RECORDS FOR THE EXERCISE:
* begin *
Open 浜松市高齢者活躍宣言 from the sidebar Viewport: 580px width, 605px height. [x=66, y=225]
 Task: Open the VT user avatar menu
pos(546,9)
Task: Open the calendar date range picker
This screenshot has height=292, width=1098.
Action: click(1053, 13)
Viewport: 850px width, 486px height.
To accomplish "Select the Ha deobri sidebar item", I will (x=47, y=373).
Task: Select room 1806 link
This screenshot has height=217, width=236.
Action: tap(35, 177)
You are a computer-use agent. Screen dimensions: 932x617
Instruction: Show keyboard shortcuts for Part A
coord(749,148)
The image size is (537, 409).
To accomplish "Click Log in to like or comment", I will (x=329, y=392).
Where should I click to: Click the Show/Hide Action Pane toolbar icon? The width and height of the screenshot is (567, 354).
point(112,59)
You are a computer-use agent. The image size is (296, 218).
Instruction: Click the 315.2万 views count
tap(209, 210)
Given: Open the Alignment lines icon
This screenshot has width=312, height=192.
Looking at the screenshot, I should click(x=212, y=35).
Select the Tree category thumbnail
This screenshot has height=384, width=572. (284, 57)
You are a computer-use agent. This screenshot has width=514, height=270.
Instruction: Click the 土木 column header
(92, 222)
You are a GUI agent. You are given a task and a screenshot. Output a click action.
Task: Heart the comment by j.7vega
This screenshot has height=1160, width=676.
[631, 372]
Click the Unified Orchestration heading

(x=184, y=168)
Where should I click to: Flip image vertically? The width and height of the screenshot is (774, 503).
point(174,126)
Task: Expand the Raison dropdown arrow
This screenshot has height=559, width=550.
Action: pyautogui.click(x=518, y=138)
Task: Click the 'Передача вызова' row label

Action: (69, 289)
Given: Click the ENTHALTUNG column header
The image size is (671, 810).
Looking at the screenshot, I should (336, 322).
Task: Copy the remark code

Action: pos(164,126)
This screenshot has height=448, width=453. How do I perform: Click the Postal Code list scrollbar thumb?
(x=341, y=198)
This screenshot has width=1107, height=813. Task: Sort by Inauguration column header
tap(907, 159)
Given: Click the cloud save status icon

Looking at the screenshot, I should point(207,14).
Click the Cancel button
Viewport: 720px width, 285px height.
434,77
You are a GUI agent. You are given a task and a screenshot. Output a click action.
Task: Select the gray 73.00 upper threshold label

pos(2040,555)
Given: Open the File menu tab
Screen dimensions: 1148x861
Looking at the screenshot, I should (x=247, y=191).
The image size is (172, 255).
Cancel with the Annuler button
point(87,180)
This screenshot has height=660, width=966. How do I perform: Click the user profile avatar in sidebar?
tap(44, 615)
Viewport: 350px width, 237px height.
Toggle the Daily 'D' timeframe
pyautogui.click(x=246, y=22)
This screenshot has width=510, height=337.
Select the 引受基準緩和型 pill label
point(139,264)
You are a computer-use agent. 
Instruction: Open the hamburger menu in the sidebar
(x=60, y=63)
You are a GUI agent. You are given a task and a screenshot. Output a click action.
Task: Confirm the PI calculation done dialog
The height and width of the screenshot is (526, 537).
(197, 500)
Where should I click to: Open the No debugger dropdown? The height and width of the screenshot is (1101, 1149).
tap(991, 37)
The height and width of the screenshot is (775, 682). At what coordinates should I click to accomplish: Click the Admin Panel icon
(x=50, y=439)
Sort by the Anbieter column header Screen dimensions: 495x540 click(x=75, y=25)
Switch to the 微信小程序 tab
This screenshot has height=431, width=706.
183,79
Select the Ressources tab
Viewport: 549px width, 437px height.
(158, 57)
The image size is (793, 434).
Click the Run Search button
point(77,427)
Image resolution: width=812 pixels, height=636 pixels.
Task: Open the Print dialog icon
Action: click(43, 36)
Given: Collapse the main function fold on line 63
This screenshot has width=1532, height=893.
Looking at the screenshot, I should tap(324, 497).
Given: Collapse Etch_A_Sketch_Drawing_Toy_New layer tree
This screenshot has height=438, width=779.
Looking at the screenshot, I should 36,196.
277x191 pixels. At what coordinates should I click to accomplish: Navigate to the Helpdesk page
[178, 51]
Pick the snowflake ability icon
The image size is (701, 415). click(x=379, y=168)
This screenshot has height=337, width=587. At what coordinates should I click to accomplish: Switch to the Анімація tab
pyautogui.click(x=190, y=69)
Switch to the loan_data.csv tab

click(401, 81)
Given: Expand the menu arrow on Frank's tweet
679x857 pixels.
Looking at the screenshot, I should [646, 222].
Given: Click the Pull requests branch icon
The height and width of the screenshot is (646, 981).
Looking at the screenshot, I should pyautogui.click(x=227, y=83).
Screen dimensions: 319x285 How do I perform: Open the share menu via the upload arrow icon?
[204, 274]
* end *
WORK INSTRUCTIONS: Reproduce all of the material above line for line, changing nothing.

COMPLETED TASK:
Open 浜松市高齢者活躍宣言 from the sidebar Viewport: 580px width, 605px height. [x=66, y=225]
 Task: Open the VT user avatar menu
pos(546,9)
Task: Open the calendar date range picker
This screenshot has height=292, width=1098.
Action: click(1053, 13)
Viewport: 850px width, 486px height.
To accomplish "Select the Ha deobri sidebar item", I will (x=47, y=373).
Task: Select room 1806 link
This screenshot has height=217, width=236.
Action: tap(35, 177)
You are a computer-use agent. Screen dimensions: 932x617
Instruction: Show keyboard shortcuts for Part A
coord(749,148)
The image size is (537, 409).
To accomplish "Click Log in to like or comment", I will (x=329, y=392).
Where should I click to: Click the Show/Hide Action Pane toolbar icon? The width and height of the screenshot is (567, 354).
point(112,59)
You are a computer-use agent. The image size is (296, 218).
Instruction: Click the 315.2万 views count
tap(209, 210)
Given: Open the Alignment lines icon
This screenshot has width=312, height=192.
Looking at the screenshot, I should click(x=212, y=35).
Select the Tree category thumbnail
This screenshot has height=384, width=572. (284, 57)
You are a computer-use agent. This screenshot has width=514, height=270.
Instruction: Click the 土木 column header
(92, 222)
You are a GUI agent. You are given a task and a screenshot. Output a click action.
Task: Heart the comment by j.7vega
This screenshot has height=1160, width=676.
[631, 372]
Click the Unified Orchestration heading

(x=184, y=168)
Where should I click to: Flip image vertically? The width and height of the screenshot is (774, 503).
point(174,126)
Task: Expand the Raison dropdown arrow
This screenshot has height=559, width=550.
Action: pyautogui.click(x=518, y=138)
Task: Click the 'Передача вызова' row label

Action: (69, 289)
Given: Click the ENTHALTUNG column header
The image size is (671, 810).
Looking at the screenshot, I should (336, 322).
Task: Copy the remark code

Action: pos(164,126)
This screenshot has height=448, width=453. How do I perform: Click the Postal Code list scrollbar thumb?
(x=341, y=198)
This screenshot has width=1107, height=813. Task: Sort by Inauguration column header
tap(907, 159)
Given: Click the cloud save status icon

Looking at the screenshot, I should point(207,14).
Click the Cancel button
Viewport: 720px width, 285px height.
434,77
You are a GUI agent. You are given a task and a screenshot. Output a click action.
Task: Select the gray 73.00 upper threshold label

pos(2040,555)
Given: Open the File menu tab
Screen dimensions: 1148x861
Looking at the screenshot, I should (x=247, y=191).
The image size is (172, 255).
Cancel with the Annuler button
point(87,180)
This screenshot has height=660, width=966. How do I perform: Click the user profile avatar in sidebar?
tap(44, 615)
Viewport: 350px width, 237px height.
Toggle the Daily 'D' timeframe
pyautogui.click(x=246, y=22)
This screenshot has width=510, height=337.
Select the 引受基準緩和型 pill label
point(139,264)
You are a computer-use agent. 
Instruction: Open the hamburger menu in the sidebar
(x=60, y=63)
You are a GUI agent. You are given a task and a screenshot. Output a click action.
Task: Confirm the PI calculation done dialog
The height and width of the screenshot is (526, 537).
(197, 500)
Where should I click to: Open the No debugger dropdown? The height and width of the screenshot is (1101, 1149).
tap(991, 37)
The height and width of the screenshot is (775, 682). At what coordinates should I click to accomplish: Click the Admin Panel icon
(x=50, y=439)
Sort by the Anbieter column header Screen dimensions: 495x540 click(x=75, y=25)
Switch to the 微信小程序 tab
This screenshot has height=431, width=706.
183,79
Select the Ressources tab
Viewport: 549px width, 437px height.
(158, 57)
The image size is (793, 434).
Click the Run Search button
point(77,427)
Image resolution: width=812 pixels, height=636 pixels.
Task: Open the Print dialog icon
Action: click(43, 36)
Given: Collapse the main function fold on line 63
This screenshot has width=1532, height=893.
Looking at the screenshot, I should tap(324, 497).
Given: Collapse Etch_A_Sketch_Drawing_Toy_New layer tree
This screenshot has height=438, width=779.
Looking at the screenshot, I should 36,196.
277x191 pixels. At what coordinates should I click to accomplish: Navigate to the Helpdesk page
[178, 51]
Pick the snowflake ability icon
The image size is (701, 415). click(x=379, y=168)
This screenshot has height=337, width=587. At what coordinates should I click to accomplish: Switch to the Анімація tab
pyautogui.click(x=190, y=69)
Switch to the loan_data.csv tab

click(401, 81)
Given: Expand the menu arrow on Frank's tweet
679x857 pixels.
Looking at the screenshot, I should [646, 222].
Given: Click the Pull requests branch icon
The height and width of the screenshot is (646, 981).
Looking at the screenshot, I should pyautogui.click(x=227, y=83).
Screen dimensions: 319x285 How do I perform: Open the share menu via the upload arrow icon?
[204, 274]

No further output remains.